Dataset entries
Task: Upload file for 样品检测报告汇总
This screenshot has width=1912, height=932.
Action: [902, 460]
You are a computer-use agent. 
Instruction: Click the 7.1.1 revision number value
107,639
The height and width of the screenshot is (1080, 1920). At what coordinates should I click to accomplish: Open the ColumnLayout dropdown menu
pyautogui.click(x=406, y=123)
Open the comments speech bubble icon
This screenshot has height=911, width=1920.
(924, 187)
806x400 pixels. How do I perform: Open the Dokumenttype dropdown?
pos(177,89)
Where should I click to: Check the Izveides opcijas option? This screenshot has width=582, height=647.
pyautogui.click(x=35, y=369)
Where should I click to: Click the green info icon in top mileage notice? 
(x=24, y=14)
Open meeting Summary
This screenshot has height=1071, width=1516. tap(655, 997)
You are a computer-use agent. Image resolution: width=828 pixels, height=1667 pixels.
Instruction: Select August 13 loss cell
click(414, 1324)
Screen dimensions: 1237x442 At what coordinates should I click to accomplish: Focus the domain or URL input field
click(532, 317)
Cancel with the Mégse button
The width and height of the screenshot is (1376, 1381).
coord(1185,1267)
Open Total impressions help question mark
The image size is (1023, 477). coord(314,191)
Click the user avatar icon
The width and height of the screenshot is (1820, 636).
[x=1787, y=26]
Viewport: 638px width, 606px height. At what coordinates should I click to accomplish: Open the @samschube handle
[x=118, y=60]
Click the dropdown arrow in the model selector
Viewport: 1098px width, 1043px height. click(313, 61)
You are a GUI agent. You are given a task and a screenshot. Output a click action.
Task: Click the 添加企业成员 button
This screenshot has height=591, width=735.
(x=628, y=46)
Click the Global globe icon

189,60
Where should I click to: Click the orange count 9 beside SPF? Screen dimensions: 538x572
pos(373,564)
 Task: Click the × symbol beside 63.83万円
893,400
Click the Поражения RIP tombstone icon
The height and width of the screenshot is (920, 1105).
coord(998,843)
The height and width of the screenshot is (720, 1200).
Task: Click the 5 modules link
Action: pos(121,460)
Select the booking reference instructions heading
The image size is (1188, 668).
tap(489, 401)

* WHAT IS EXPECTED: Retype the records above, but only those lines that fall between the line containing "Viewport: 638px width, 606px" and the line containing "Task: Click the 添加企业成员 button", with both of those lines included, exactly as written.

* EXPECTED ANSWER:
Viewport: 638px width, 606px height. At what coordinates should I click to accomplish: Open the @samschube handle
[x=118, y=60]
Click the dropdown arrow in the model selector
Viewport: 1098px width, 1043px height. click(313, 61)
You are a GUI agent. You are given a task and a screenshot. Output a click action.
Task: Click the 添加企业成员 button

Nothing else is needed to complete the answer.